PROBLEM REQUIREMENTS: All of the data should be reproduced word for word, though its pictures must be omitted.

··· MATERIALS PROVIDED

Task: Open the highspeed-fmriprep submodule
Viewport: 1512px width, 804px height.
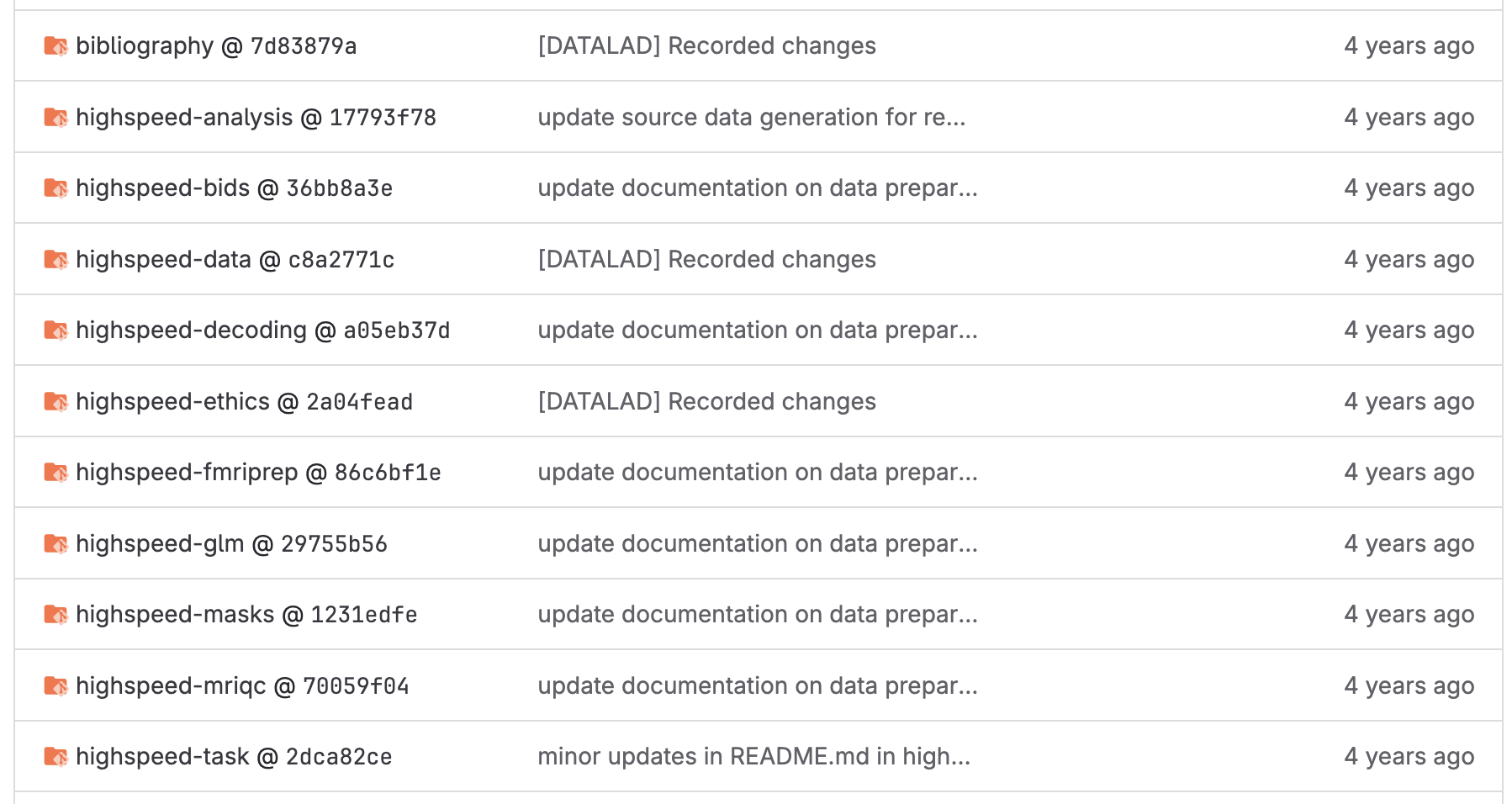Action: [x=187, y=473]
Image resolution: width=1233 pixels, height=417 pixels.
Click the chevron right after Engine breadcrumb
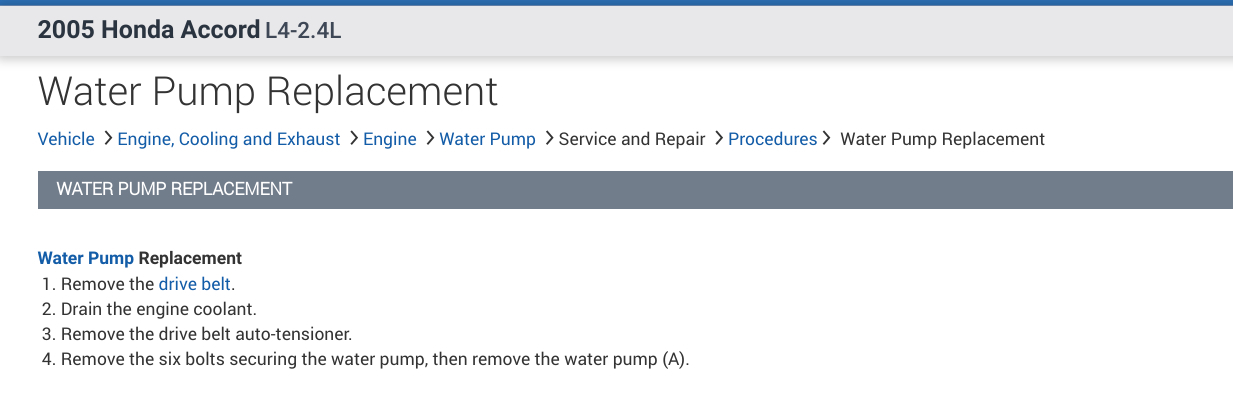pyautogui.click(x=429, y=139)
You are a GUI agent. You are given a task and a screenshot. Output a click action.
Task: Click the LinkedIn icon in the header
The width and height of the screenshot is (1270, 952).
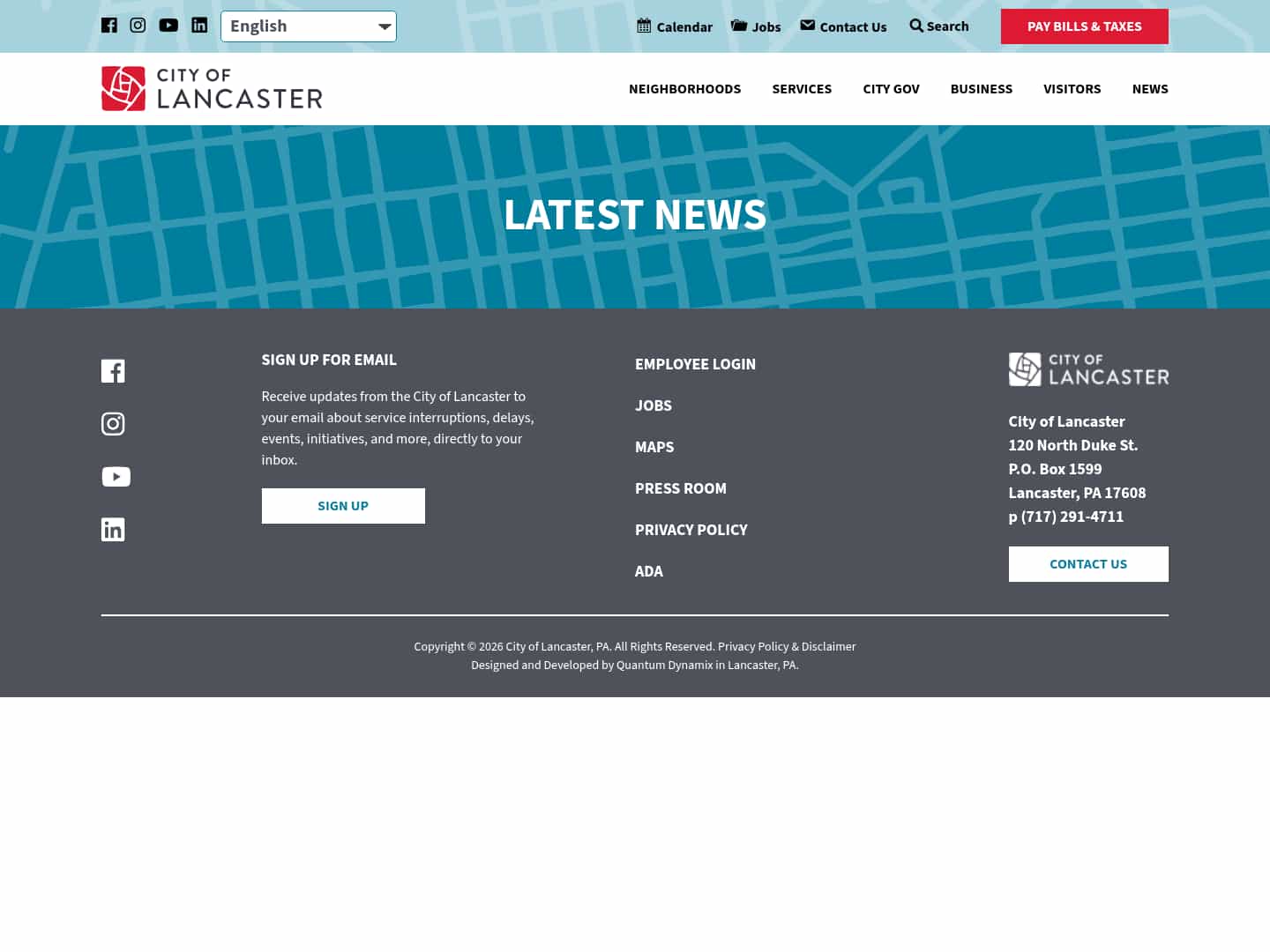pyautogui.click(x=199, y=25)
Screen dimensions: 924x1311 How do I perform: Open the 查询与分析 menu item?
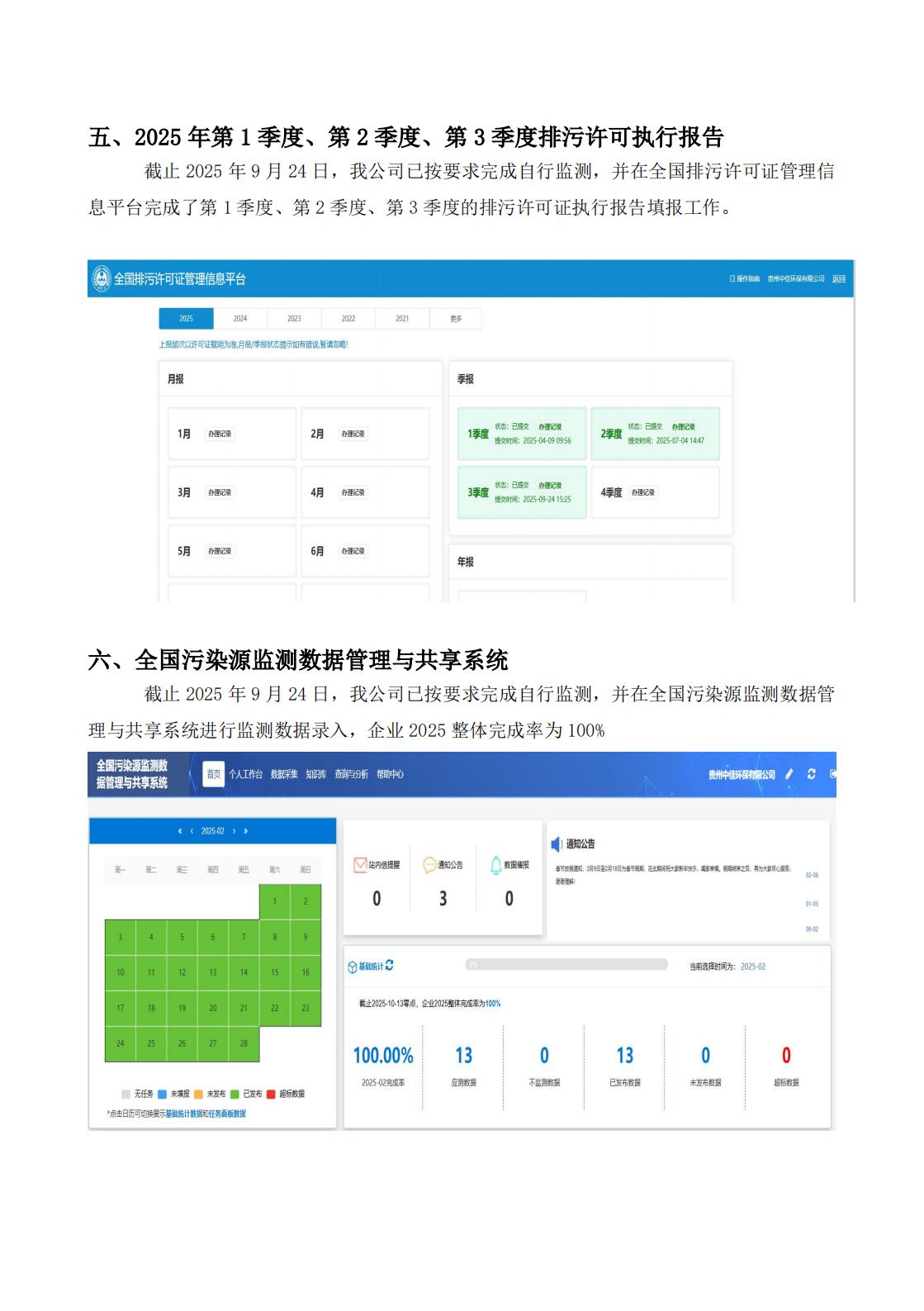[x=351, y=774]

······

TASK OUTPUT:
Task: Open the highspeed-fmriprep submodule
Viewport: 1512px width, 804px height.
Action: [x=187, y=473]
Image resolution: width=1233 pixels, height=417 pixels.
Click the chevron right after Engine breadcrumb
pyautogui.click(x=429, y=139)
You are a GUI agent. You are given a task and a screenshot. Output a click action.
Task: Click the LinkedIn icon in the header
The width and height of the screenshot is (1270, 952).
pyautogui.click(x=199, y=25)
Screen dimensions: 924x1311 How do I perform: Open the 查询与分析 menu item?
[x=351, y=774]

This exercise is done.